[Problem]: Below are some records: retype them all exactly, but not the pictures.

__________

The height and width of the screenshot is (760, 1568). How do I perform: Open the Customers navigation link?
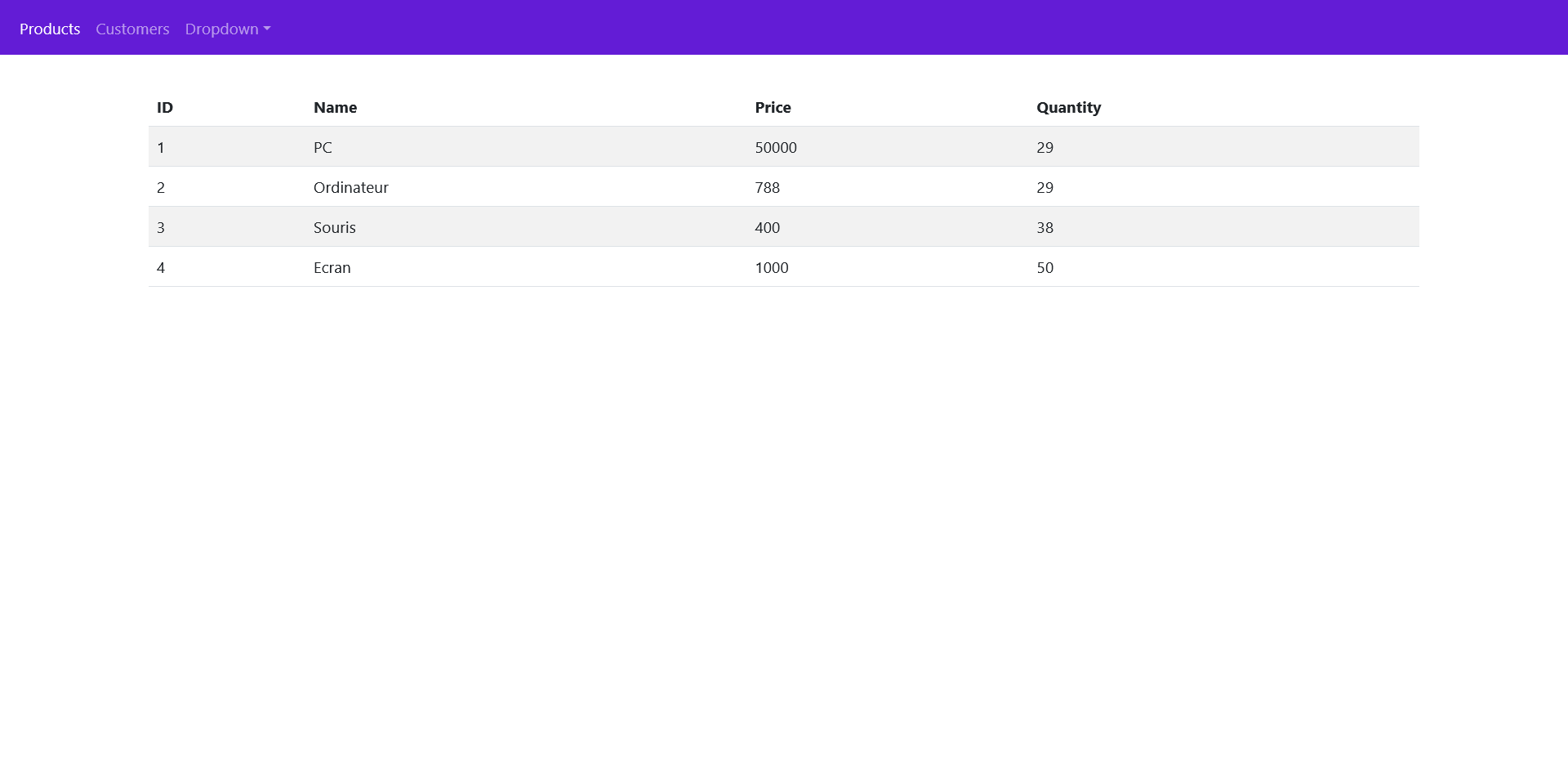(x=131, y=29)
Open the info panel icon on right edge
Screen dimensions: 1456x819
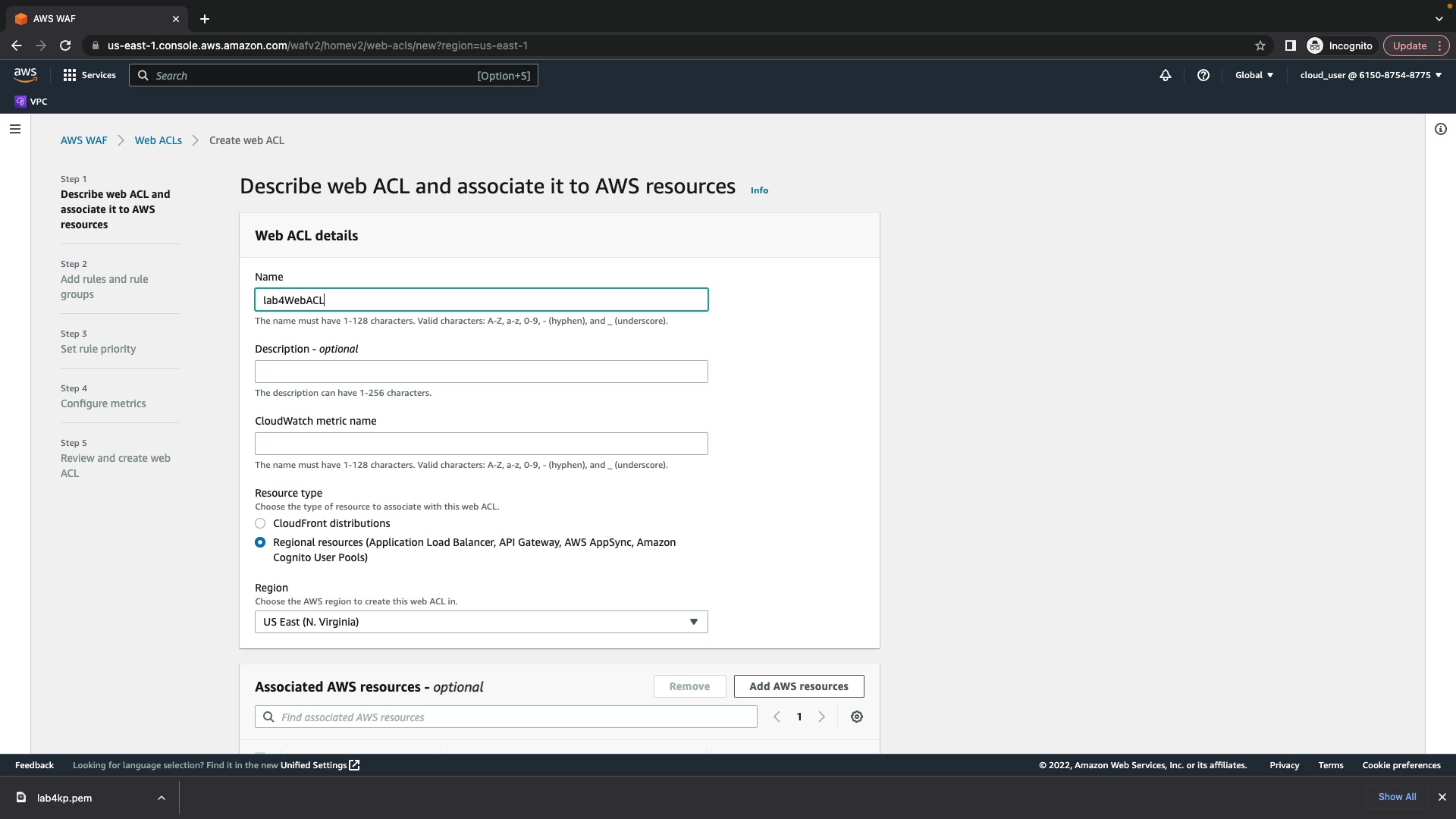(x=1441, y=129)
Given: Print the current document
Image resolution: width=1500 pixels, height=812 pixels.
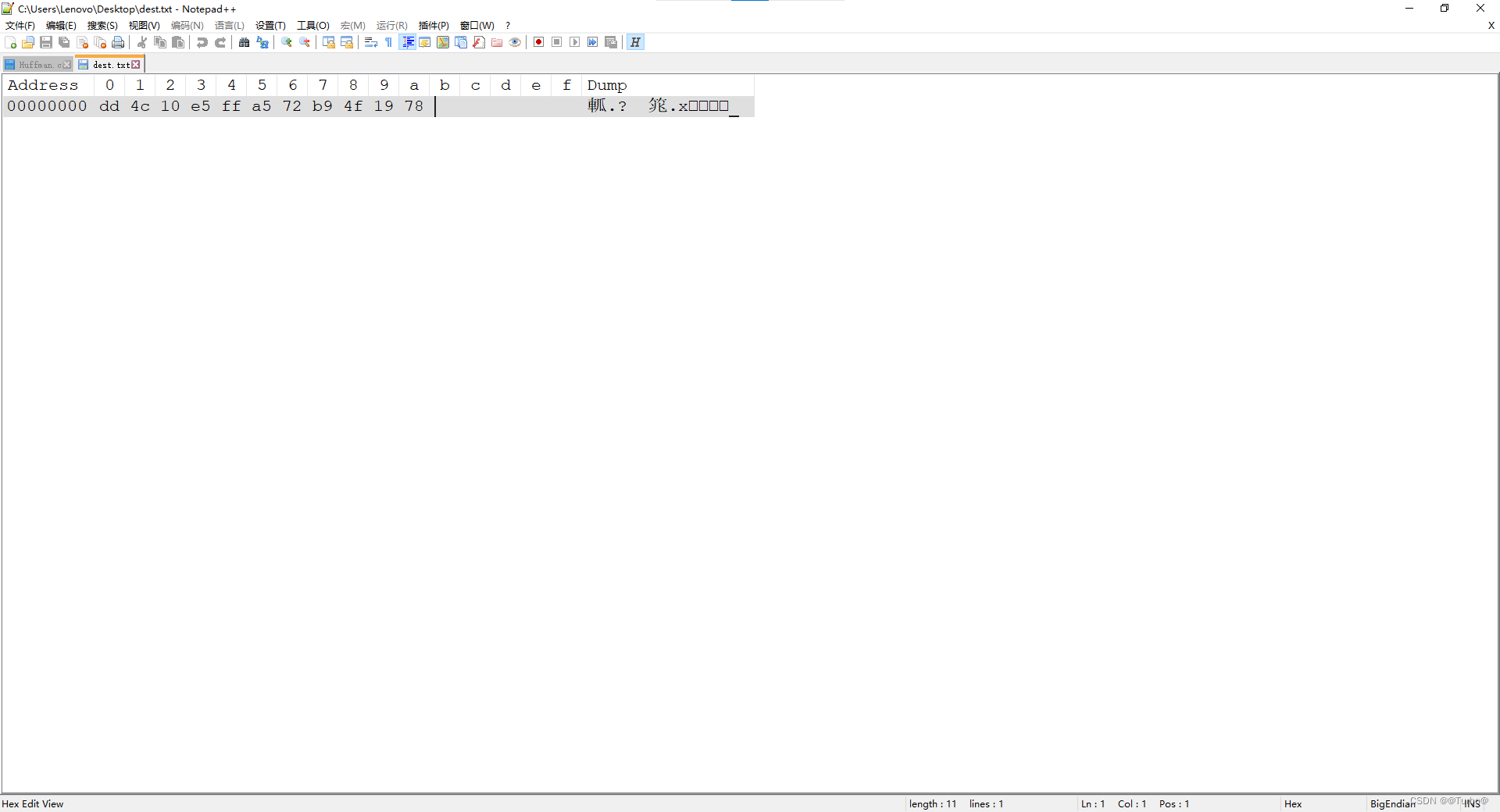Looking at the screenshot, I should [118, 42].
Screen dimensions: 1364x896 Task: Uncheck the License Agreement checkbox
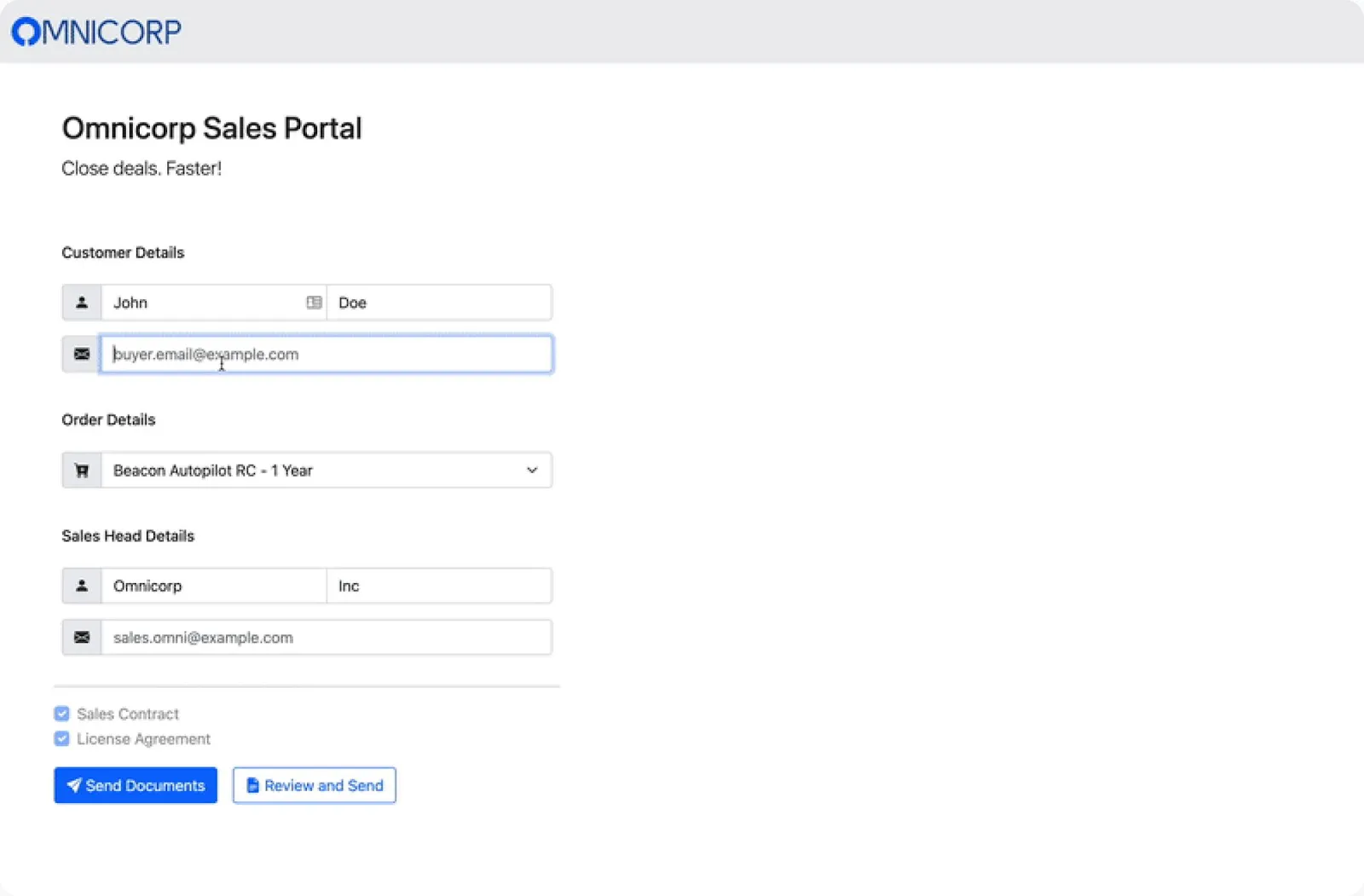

__________

[Problem solution]:
The height and width of the screenshot is (760, 1568). How do I perform: Open the Customers navigation link?
(x=131, y=29)
Open the info panel icon on right edge
Screen dimensions: 1456x819
(x=1441, y=129)
Given: Print the current document
Image resolution: width=1500 pixels, height=812 pixels.
Looking at the screenshot, I should [118, 42].
Screen dimensions: 1364x896 Task: Uncheck the License Agreement checkbox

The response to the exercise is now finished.